An artist's impression of how the lane might look in just over 6 months' time
Many cities around the world have transformed their laneways so that they are thriving and bustling with people. Wellington's laneway have potential but at the moment most lie untapped, underused and unloved.
We're committed to improving the laneways, and once we've upgraded the Opera House Lane connection from Te Aro Park to the waterfront, we'll look at the wider laneway network of Eva and Leeds streets.
Last week Wellington City was named one of the world's most liveable cities, winning its category in the International Awards for Liveable Communities (LivCom) 2012.
Improving the laneways will further enhance the special qualities of Wellington and there's more to come.
Mayor Celia Wade-Brown says the work will encourage more people to use the lanes.
"More foot traffic increases safety for everyone and the likelihood of more shops and restaurants opening along those lanes.
"When we developed our 2040 vision for the city, we carried out research on walkways, preferred routes for pedestrians and the effect of ground-level activity on residents and its positive effects on the economy.
"In other words, we've done our homework on how to make the Capital even more attractive for residents and visitors, and the work on Opera House Lane alone will make a huge difference," says Mayor Wade-Brown.
The Opera House Lane project will cost $500,000, which includes new lighting, innovative new planting and greening throughout the lane, and use of the courtyard as an outdoor 'living room' with potential for performances and markets in addition to the murals already painted.
The derelict canopy above the Manners Street entrance is privately owned and is now being removed.

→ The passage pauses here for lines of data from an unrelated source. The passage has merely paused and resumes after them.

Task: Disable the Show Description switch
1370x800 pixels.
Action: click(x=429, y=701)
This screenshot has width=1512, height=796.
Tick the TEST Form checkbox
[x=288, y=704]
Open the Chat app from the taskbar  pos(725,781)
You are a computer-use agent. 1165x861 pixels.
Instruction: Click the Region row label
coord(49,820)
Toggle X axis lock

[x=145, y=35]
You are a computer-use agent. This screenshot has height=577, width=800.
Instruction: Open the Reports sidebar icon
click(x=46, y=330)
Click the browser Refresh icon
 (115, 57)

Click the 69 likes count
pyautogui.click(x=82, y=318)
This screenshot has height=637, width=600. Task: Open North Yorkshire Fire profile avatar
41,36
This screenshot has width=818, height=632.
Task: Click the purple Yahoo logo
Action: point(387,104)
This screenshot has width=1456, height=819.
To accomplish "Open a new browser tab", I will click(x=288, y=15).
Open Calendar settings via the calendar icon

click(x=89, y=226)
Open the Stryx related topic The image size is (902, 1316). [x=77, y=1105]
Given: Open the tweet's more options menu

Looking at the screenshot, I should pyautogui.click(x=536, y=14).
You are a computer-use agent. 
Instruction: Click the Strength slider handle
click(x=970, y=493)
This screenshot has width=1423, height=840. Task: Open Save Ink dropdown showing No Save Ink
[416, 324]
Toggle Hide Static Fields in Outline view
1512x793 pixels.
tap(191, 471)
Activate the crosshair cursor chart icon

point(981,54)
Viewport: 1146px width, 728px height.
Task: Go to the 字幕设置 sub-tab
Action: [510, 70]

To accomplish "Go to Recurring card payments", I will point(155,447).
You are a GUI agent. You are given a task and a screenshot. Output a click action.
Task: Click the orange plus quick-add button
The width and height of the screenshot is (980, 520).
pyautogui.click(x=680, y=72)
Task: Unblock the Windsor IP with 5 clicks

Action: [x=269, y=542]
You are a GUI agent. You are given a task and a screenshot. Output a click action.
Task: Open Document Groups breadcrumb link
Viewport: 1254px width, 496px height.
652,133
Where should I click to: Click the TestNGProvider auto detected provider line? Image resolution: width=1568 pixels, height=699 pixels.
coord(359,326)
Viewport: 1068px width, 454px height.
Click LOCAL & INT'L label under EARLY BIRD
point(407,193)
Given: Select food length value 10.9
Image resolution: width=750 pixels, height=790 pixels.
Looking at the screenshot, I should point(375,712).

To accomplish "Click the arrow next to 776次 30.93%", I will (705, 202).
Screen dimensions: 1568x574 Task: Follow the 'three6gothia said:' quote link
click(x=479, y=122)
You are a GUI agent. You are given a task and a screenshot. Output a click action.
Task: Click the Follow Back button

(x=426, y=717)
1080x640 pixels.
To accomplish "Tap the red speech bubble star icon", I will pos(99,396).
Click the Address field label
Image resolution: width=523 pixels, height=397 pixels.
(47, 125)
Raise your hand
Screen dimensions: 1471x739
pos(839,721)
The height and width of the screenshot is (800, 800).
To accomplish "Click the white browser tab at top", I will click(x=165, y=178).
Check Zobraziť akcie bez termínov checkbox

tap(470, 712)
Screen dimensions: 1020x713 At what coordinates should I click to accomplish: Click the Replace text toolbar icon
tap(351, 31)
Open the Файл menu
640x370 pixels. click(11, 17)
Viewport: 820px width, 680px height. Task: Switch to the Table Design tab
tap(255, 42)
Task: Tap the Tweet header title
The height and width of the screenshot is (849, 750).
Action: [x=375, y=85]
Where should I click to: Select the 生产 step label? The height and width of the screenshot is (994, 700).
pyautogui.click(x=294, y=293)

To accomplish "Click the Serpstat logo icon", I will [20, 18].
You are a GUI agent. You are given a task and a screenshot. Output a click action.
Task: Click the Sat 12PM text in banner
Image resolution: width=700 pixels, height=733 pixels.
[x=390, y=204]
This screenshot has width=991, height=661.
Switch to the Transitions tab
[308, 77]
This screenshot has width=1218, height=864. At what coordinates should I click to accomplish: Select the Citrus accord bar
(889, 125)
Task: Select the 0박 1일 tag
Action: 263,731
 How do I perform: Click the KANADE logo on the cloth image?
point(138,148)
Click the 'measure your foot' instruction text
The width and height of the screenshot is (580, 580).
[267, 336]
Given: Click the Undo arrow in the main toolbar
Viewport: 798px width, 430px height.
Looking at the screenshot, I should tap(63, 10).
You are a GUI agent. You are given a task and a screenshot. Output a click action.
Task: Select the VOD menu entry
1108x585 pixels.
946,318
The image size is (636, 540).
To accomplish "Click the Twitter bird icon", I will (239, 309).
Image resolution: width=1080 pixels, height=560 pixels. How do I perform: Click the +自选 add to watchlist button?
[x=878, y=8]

We'll then remove the over-bridge staircase at the Wakefield Street end and improve the pedestrian connection across Wakefield Street.
Other design elements include a light installation and use of a local initiative called Kaynemail (a mesh for screening), plus installations and many plants.
The Wellington Company also plans retail and residential developments.
"This project is a great example of a partnership between the Council and a property owner, including the use of a local product," says Mayor Wade-Brown.
Work is expected to start in March / April next year.